Die Konsequenzen dieser Transformation treffen die außerparlamentarische Linke aufs ohnehin angeschlagene Haupt. Gerade die Antifa-Bewegung konnte mit ihren „Demos“ auf eines der letzten effektiven Politikmittel zurückgreifen. Nicht, daß damit faschistische Zentren von heute auf morgen vom Erdboden verschwanden. Aber es konnte ab und an gelingen, den Nazis das Leben schwerer zu machen. Waren ihre Organisationsformen einmal transparent und ihre Stärke an einem Exempel festgemacht, machten Begriffe wie „befreite Zone“ und „Nazihochburg“ die Runde, gingen die Nazis nicht mehr so einfach als „normale“ Jugendliche oder biedere BürgerInnen durch, denen man nach Gutdünken ein Jugendzentrum nach dem anderen schenkt bzw. völlig sanktionsloses Handeln gestattet.

Zweiter Anlauf (Unterwellenborn II)

Aber darum sollte es am 14. März in Saalfeld nur in zweiter Linie gehen. „Antifaschismus läßt sich nicht verbieten“, hieß die eigentliche Devise, mit der die prinzipielle Interventionsmöglichkeit der Antifa-Bewegung verteidigt werden sollte. Bereits kurz nach dem Bekanntwerden der Demonstrationspläne zeigte sich, daß in Saalfeld kein Stimmungswechsel stattgefunden hatte. Dem Vorbereitungskreis, einem selten breiten Zusammenschluß von couragierten Christen über linke DGBler bis zu den Autonomen, wurden nicht nur Steine, sondern ganze Gebirgsmassive in den Weg geräumt. Die Vorgehensweise richtete sich nach dem Schema, welches auch schon im Oktober ’97 das Demonstrationsverbot nach sich zog. Allerdings ging es diesmal noch um einiges obskurer zu: Das Saalfelder Landratsamt zog es prinzipiell vor, zuerst mit der NPD zu verhandeln, die selbstverständlich wieder zu einer Anti-Antifa-Demo aufrief.
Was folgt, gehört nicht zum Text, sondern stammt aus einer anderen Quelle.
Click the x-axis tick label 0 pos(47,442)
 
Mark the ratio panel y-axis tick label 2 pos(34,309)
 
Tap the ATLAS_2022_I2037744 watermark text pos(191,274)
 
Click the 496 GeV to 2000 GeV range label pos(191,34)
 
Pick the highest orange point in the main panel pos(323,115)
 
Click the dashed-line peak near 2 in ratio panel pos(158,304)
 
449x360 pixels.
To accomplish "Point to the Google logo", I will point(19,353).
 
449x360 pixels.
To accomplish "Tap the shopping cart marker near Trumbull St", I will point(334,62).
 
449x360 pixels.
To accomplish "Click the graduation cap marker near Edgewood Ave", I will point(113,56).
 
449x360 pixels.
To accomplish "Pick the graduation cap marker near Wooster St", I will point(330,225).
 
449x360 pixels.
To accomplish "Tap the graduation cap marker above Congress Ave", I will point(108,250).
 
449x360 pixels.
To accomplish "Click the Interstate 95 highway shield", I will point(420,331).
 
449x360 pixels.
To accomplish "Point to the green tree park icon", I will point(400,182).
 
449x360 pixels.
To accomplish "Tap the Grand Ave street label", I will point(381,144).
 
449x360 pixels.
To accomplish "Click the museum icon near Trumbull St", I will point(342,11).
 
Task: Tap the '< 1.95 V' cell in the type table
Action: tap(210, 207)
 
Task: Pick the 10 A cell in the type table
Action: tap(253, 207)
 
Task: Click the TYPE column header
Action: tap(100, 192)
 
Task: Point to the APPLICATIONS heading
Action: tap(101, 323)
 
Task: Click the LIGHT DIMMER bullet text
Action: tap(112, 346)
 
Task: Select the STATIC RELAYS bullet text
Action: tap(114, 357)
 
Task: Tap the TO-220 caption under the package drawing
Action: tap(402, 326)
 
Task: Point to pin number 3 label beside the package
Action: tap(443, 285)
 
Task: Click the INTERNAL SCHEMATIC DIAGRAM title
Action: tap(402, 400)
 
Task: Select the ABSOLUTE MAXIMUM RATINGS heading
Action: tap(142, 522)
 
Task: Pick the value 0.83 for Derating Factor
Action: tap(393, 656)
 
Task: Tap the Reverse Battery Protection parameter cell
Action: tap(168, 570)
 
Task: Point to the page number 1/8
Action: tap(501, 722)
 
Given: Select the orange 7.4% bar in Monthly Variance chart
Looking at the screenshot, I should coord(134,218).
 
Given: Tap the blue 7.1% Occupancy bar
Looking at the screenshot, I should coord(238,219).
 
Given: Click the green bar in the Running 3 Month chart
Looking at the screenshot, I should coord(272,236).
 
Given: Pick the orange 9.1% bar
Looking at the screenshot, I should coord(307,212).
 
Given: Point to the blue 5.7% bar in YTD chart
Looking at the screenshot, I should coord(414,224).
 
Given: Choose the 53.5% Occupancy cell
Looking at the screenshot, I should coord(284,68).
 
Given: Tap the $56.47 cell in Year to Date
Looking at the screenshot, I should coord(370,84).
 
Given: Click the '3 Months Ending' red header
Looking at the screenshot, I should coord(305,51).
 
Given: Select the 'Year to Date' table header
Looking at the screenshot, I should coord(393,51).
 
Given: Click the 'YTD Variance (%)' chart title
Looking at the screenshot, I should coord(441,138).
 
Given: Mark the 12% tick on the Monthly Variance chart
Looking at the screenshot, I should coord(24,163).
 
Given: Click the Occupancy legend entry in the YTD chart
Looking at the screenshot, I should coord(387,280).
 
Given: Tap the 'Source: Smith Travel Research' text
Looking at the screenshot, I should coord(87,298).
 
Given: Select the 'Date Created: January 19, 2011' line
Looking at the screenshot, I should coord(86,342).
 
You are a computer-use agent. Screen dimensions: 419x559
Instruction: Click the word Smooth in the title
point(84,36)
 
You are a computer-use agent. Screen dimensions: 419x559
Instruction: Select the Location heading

Ergebnis dieser Gespräche waren dann restriktive Auflagenbestimmungen, nicht für die Nazi-Veranstaltung, sondern für die lange vorher angemeldete Antifa-Demo. So wurde dem antifaschistischen Bündnis die angemeldete Route durch die Innenstadt verwehrt. Stattdessen sollte es abseits des urbanen Zentrums (Marktplatz etc.) in abgelegenen Außenbezirken von Saalfeld demonstrieren. Das thüringische Innenministerium gab sich ebenfalls wieder von Anfang an Mühe, das Anliegen der antifaschistischen Demonstration zu diskreditieren. Von ihm erhielt die Presse Informationen über angeblich gewaltbereite Gruppen, die sich an der Demo beteiligen wollen. Auf Nachfrage der Erstanmelderin Annelie Buntenbach (MdB), dementierte die Behörde kleinlaut und gab zu, über solche „Erkenntnisse“ nicht zu verfügen. Nebenbei wurden von den Staatsekretären des Innenministeriums auch noch Gesprächsprotokolle verfälscht und laufend Versuche gestartet, das antifaschistische Bündnis zu spalten. Bei „Kooperationsgesprächen“ mit den Demo-AnmelderInnen und den SprecherInnen des Bündnisses saßen auf einmal bekennende Demo-GegnerInnen (z. B. ein Sprecher der Grünen im Thüringer Landtag) mit am Tisch, und versuchten die OrganisatorInnen noch von ihrem Anliegen abzubringen. Die Krone wurde dem Ganzen dann wieder vom Innenminister Dewes aufgesetzt, der in einem Radio-Interview schon verbal den Knüppel schwang. Schon bei der kleinsten Übertretung der Demo-Auflagen, würde er radikal durchgreifen und die Veranstaltung gegebenenfalls auflösen, bekannte er.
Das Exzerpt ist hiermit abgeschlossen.